Cronaca

A Savona un intervento di cardiologia su 16enne catanese: risolti i problemi di aritmia

Mario, il nome del ragazzo, da marzo di quest'anno aveva improvvisamente avvertito cardiopalmo, che gli impediva di svolgere le normali attività di un adolescente. A due mesi dall'intervento dell'equipe di Elettrofisiologia della Cardiologia di Savona, nessun disturbo

Ospedale San Paolo di Savona

L'equipe di Elettrofisiologia della Cardiologia di Savona è intervenuta su un 16enne residente in provincia di Catania, con gravi problemi di aritmia. Lo annuncia la Asl2 savonese in una nota. Mario, il nome del ragazzo, da marzo di quest'anno aveva improvvisamente avvertito cardiopalmo, che gli impediva di svolgere le normali attività di un adolescente. "Mio figlio aveva smesso di andare a scuola, di giocare con gli amici e fare sport. Viveva in casa sfruttando le possibilità di comunicare e seguire le lezioni a distanza", racconta all'Ansa la madre, Concetta. Il disturbo era dovuto ad un numero estremamente elevato di extrasistoli ventricolari (oltre 40000 al giorno) che originavano da una zona particolarmente delicata del cuore. Il ragazzo è stato seguito a distanza dall'equipe di elettrofisiologia dell'ospedale San Paolo di Savona, coordinata dal Dott. Francesco Pentimalli e di cui fanno parte il Dott. Matteo Astuti, il Dott. Luca Bacino e il Dott. Stefano Cornara. "A settembre siamo giunti in contatto con il dott.
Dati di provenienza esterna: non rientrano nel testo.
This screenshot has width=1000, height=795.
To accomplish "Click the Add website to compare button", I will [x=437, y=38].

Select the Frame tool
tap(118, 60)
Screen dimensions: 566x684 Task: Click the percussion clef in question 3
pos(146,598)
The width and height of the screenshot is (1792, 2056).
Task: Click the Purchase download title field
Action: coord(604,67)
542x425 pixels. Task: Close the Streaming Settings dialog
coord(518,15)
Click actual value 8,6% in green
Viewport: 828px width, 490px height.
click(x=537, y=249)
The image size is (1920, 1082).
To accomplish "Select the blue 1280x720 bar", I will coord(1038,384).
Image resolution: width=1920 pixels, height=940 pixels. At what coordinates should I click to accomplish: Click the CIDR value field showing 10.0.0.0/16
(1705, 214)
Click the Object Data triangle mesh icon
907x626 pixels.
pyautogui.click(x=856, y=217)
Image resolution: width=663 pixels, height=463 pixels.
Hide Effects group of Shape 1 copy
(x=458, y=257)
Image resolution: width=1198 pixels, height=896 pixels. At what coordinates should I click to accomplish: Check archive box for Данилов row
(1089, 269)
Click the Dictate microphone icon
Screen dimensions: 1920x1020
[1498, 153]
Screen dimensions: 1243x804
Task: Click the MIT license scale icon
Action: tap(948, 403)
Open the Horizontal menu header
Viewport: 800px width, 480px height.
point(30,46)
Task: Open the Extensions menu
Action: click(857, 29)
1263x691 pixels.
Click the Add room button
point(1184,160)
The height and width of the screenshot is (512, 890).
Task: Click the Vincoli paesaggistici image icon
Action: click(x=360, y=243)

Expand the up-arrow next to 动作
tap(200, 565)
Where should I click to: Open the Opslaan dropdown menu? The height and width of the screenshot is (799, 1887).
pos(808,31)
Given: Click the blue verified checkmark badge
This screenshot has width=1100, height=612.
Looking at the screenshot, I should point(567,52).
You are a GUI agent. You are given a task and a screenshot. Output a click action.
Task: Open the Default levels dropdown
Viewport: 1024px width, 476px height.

Cornara e l'intera equipe, dopo aver tentato di controllare le aritmie, con i farmaci possibili per un ragazzo di 16 anni, senza sortire alcun effetto; ci hanno quindi proposto di eseguire l'ablazione dell'aritmia, per cui a fine novembre ci siamo recati a Savona, nonostante le restrizioni in corso. Eravamo molto spaventati ma consapevoli che mio figlio non potesse vivere così" racconta la madre. "Dall'elettrocardiogramma di superficie non si puà capire da dove originano esattamente le extrasistoli, ma possiamo avere un orientamento che ci guida alla programmazione della procedura e al materiale da preparare per svolgerla in completa sicurezza" - spiega il dott. Pentimalli all'Ansa - "In questo caso eravamo preparati ad eseguire un'ablazione in una zona estremamente delicata in cui anche pochi millimetri di errore possono avere conseguenze importanti. Le aritmie originavano dalla cuspide coronarica destra e sono state completamente azzerate con una singola erogazione di meno di un minuto, a circa un centimetro dall'origine dell'arteria coronaria destra". Ora, a due mesi dalla procedura, Mario conduce una vita normale senza più disturbi.